Shared meanings: what is meant by shared meanings is the agreement between patient and carer that they are both talking about the same thing. Some labels are easy to agree on, for example ‘postoperative’ pain. Others are not as easy. Chronic low back pain might be the label put on by a sufferer, while the carer who probably cannot find a ‘cause’ let alone a ‘solution’ might also add a label such a ‘psychological’ or ‘imaginary’ or even ‘malingerer’. If carer and patient do not share the same meanings about the experience of pain there can be no shared management.
Shared best interests: the idea of arguing for ‘best interests’ is notoriously prone to misinterpretation. Here, clearly the best interests of the patient must take priority, and the best interest of the patient in pain is to be pain free. In seeking this goal the carer may be aware of other interests of other people, or even the institution, and these may form part of his or her agenda. These range from pressure on beds, to the cost of drugs, to the research needs of the scientific community.
A shared best interest in terms of shared pain management has to be made explicit in the same way as any other factor. Hidden in best interest arguments are also issues of power and control. Patient-controlled analgesia may give significant control to the patient and is a good example of shared pain management, but in the end, it is not the patient who decides the lockout period.
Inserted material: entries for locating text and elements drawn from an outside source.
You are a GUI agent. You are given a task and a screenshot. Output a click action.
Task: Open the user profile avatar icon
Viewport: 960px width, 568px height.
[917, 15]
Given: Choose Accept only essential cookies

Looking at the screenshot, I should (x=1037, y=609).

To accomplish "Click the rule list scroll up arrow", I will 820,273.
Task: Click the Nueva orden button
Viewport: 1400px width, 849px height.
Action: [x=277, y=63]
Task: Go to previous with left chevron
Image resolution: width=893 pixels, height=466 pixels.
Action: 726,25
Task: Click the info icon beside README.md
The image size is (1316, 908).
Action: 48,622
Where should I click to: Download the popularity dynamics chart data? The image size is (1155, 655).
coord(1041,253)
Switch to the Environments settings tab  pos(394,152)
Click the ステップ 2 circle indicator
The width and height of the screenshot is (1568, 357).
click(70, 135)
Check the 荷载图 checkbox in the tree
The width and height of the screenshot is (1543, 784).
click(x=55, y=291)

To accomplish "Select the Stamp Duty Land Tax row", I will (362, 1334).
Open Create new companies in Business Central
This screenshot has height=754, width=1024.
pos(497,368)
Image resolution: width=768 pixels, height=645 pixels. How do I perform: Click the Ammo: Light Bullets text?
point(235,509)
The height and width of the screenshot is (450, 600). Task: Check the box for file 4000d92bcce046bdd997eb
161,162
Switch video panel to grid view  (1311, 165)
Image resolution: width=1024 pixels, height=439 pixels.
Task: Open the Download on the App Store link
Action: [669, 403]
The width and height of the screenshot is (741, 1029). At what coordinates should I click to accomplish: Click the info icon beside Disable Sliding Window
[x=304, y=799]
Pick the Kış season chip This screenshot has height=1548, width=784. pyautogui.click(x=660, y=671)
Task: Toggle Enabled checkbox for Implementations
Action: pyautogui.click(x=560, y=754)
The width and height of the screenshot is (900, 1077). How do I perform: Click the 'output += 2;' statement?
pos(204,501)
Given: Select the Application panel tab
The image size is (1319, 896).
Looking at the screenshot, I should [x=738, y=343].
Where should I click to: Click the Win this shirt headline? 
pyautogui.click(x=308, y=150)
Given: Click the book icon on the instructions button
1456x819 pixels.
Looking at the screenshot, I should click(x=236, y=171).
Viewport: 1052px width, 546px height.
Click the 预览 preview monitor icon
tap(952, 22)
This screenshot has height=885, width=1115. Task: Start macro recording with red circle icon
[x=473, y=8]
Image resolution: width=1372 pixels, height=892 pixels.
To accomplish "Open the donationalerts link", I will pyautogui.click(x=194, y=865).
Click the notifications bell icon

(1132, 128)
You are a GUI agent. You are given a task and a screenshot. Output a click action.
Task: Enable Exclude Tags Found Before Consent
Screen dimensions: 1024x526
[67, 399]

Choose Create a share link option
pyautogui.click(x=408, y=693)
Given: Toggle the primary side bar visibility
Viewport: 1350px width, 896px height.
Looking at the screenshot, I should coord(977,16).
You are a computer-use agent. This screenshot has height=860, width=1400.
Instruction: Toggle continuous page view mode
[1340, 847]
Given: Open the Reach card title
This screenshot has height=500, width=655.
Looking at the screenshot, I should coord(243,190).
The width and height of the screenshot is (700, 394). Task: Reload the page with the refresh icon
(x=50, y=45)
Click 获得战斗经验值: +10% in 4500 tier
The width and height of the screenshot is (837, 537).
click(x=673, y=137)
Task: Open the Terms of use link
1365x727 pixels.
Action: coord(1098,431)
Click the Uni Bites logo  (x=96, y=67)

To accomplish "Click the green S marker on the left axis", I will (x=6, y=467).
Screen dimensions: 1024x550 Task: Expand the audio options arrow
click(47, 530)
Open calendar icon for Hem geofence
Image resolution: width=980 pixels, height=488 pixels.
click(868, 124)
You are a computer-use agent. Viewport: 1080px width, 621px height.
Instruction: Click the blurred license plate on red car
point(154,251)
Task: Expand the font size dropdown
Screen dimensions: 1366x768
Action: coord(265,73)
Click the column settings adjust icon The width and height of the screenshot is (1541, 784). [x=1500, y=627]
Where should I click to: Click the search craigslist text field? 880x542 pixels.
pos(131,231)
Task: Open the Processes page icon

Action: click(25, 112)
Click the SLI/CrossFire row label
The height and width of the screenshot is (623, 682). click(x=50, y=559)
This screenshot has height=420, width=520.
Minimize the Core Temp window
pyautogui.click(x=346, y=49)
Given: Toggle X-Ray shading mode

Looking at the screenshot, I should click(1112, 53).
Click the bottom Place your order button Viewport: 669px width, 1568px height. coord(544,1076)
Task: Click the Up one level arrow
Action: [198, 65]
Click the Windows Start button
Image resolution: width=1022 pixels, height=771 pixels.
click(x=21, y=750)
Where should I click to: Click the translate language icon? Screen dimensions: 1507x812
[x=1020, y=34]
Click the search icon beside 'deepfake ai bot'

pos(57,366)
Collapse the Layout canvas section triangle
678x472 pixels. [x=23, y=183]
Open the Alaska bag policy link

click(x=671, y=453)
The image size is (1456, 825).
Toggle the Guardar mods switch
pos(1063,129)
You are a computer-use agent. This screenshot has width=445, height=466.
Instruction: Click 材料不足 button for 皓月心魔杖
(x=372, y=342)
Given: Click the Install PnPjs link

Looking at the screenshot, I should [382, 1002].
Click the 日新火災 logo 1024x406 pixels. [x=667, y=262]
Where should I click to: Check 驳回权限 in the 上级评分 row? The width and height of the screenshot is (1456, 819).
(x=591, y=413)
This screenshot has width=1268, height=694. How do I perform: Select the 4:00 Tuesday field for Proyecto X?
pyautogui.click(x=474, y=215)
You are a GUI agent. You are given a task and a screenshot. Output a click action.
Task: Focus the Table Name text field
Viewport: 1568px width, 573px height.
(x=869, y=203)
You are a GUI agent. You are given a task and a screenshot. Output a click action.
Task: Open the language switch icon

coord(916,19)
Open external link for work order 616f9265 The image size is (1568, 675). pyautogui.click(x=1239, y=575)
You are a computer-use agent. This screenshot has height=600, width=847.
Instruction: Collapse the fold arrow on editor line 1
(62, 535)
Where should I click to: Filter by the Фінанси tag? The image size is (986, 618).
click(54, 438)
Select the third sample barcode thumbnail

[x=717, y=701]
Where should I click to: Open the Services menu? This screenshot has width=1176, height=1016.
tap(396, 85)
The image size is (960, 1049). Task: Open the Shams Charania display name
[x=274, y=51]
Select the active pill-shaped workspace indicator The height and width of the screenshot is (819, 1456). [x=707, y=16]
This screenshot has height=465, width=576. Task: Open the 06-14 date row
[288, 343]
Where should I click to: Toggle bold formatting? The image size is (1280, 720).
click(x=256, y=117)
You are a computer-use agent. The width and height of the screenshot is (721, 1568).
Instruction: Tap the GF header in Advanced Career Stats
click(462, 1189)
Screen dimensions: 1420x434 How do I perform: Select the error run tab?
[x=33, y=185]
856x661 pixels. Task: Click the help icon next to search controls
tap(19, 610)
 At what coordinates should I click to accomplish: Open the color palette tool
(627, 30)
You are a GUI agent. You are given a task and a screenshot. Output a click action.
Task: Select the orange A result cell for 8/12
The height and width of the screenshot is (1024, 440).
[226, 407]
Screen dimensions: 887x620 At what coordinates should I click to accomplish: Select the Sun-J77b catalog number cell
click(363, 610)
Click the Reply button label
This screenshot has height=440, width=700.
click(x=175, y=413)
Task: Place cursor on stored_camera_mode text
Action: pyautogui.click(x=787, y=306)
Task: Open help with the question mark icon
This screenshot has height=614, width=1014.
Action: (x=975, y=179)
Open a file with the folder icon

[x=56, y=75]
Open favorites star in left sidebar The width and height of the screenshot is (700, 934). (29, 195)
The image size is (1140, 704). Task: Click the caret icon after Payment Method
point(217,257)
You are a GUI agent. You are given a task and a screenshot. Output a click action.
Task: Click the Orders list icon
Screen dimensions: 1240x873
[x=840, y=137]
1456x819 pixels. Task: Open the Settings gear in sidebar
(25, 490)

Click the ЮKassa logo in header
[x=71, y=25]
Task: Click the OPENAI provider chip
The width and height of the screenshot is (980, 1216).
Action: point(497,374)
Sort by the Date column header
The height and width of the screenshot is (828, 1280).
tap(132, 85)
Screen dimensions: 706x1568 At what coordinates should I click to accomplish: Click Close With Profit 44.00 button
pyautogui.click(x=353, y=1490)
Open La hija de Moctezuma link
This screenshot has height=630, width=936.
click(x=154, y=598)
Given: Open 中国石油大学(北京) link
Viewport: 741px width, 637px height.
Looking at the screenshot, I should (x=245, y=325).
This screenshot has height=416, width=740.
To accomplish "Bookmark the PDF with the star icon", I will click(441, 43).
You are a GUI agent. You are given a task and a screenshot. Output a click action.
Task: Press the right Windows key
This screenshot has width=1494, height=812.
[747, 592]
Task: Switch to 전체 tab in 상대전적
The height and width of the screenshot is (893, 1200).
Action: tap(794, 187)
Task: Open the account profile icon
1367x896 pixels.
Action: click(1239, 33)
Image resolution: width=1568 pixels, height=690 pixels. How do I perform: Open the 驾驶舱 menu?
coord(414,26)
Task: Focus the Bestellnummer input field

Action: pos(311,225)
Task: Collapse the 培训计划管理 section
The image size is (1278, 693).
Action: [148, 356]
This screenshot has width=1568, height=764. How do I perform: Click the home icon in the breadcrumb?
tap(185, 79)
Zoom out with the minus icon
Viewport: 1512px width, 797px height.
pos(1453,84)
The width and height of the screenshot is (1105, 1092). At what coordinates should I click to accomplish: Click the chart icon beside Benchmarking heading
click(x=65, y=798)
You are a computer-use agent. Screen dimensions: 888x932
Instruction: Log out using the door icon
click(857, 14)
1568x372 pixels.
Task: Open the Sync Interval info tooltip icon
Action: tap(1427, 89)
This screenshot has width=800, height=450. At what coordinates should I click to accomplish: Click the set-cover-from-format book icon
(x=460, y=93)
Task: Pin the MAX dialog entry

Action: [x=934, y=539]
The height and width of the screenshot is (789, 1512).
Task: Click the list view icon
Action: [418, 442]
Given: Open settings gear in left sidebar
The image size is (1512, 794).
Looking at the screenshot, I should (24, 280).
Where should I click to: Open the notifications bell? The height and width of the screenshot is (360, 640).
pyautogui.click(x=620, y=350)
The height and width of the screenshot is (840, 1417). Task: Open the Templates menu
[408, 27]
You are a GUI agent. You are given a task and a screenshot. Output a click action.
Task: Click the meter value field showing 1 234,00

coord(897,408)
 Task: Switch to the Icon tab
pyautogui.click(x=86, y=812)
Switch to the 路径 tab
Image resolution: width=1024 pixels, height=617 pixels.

Equally important however, might be respecting a patient’s wish to tolerate a certain degree of, say, terminal pain in order to remain conscious and sufficiently functioning, in order to say goodbye to loved ones.
Shared understandings: many factors influence an understanding of the experience of pain. Psychological, sociological and spiritual aspects are found in most, if not all, painful situations and to neglect the understanding of these three aspects is to be lacking in the total management of pain. However, spiritual distress as a component of pain experience is one thing, spiritual pain as a genuine diagnosis is another. Opinions are divided as to whether spiritual pain is a distinct diagnosis, but there is little argument that spiritual pain can be a distinct component of other pain.
This shared management model is dependent upon, as well as creates, trust between carer and cared for. Within the shared management of pain, there is a giving and a receiving by both sides. Within the overlap of the frames of reference the patient can teach the carer as much as the other way round.
The area of shared management can itself be an area of pain experience. Objectively identifying and dealing with pain as if it was unrelated to the person whose pain it is, is not especially costly to the technician who ‘manages’ it. Interrelating with another person and seeking shared management of the person in pain, can itself be painful.